# Custom Diffusion with Paperspace

Learn how to customize your diffusion model images with multiple concepts!

22 days ago   •   9 min read

Bring this project to life

On this blog, we have covered extensively how to set up fine-tuning and customization techniques for the popular Stable Diffusion model for generating novel images. We first demonstrated the efficacy of creating a novel token for the model to associate with the image features shown in the training set using Textual Inversion. Next, we looked at fine-tuning the model directly with Dreambooth, which leverages the semantic prior embedded in the model with a new autogenous class-specific prior preservation loss to enable the synthesis of the subject in diverse scenes, poses, views, and lighting conditions that do not appear in the reference images. These powerful techniques give great control to the user during the image generation stage.

Today, we are going to look into the latest addition to this ensemble of techniques for tuning diffusion models: Custom Diffusion. In addition to the typical features of Stable Diffusion, Custom Diffusion, unlike the previous two techniques, allows for the model to learn single or multiple concepts. This in turn allows the user to utilize multi-concept prompts when synthesizing images from the model. Furthermore, the compressibility of the model makes it possible to create far lighter model checkpoints than ever before.
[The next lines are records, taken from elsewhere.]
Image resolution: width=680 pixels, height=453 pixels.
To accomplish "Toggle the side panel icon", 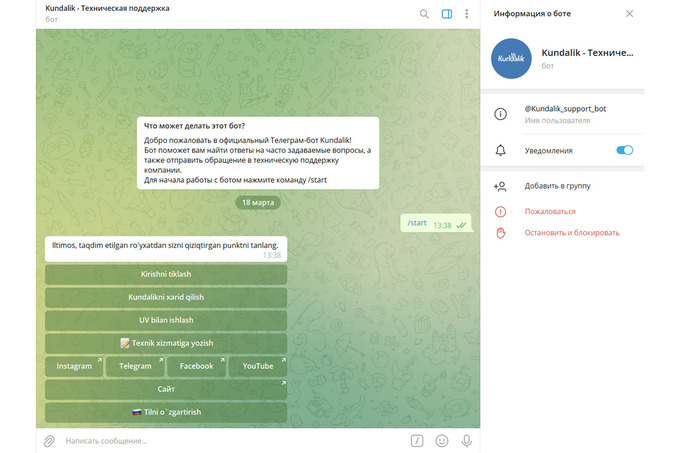I will pyautogui.click(x=446, y=14).
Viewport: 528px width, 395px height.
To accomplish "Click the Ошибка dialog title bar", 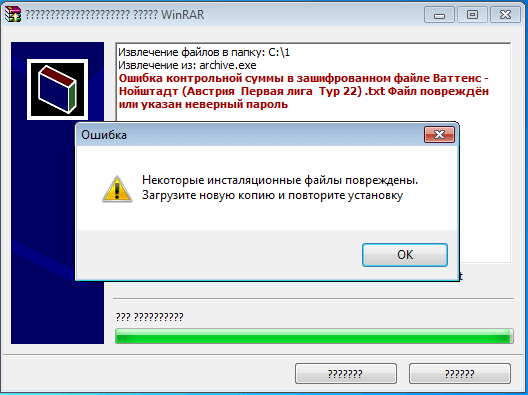I will pyautogui.click(x=249, y=135).
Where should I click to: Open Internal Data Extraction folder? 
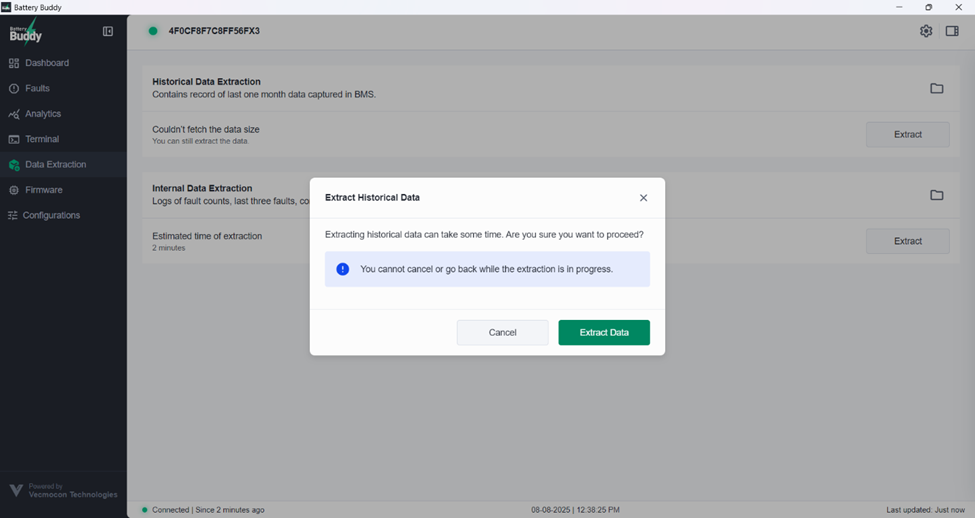[936, 195]
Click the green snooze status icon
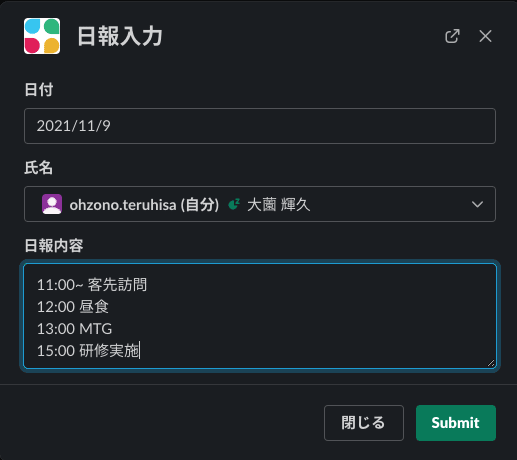 [234, 204]
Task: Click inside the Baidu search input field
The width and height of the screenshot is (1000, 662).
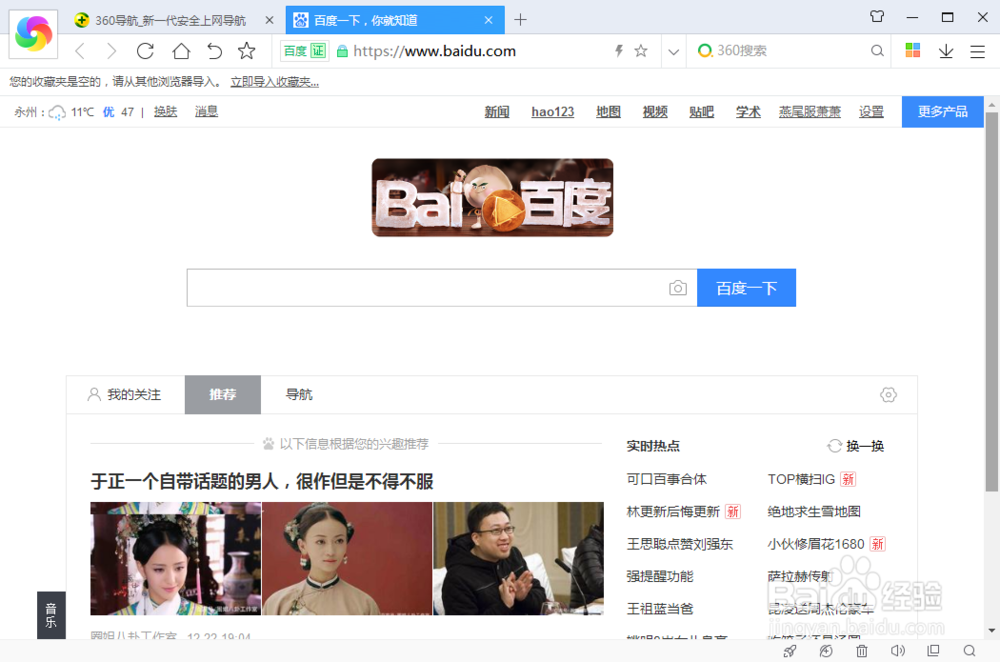Action: tap(420, 288)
Visit the Github repo for Custom Diffusion here.

# Background

Released to the public last month by Adobe Research, Custom Diffusion is an efficient method for augmenting existing text-to-image models. We find that only optimizing a few parameters in the text-to-image conditioning mechanism is sufficiently powerful to represent new concepts while enabling fast tuning. Additionally, we can jointly train for multiple concepts or combine multiple fine-tuned models into one via closed-form constrained optimization. Our fine-tuned model generates variations of multiple new concepts in novel unseen settings.

## How it works:

In short, their method for model fine-tuning works by only updating a small subset of the weights in the cross-attention layers of the model. At the same time, a regularization set of real images to prevent overfitting on the few training samples of the target concepts.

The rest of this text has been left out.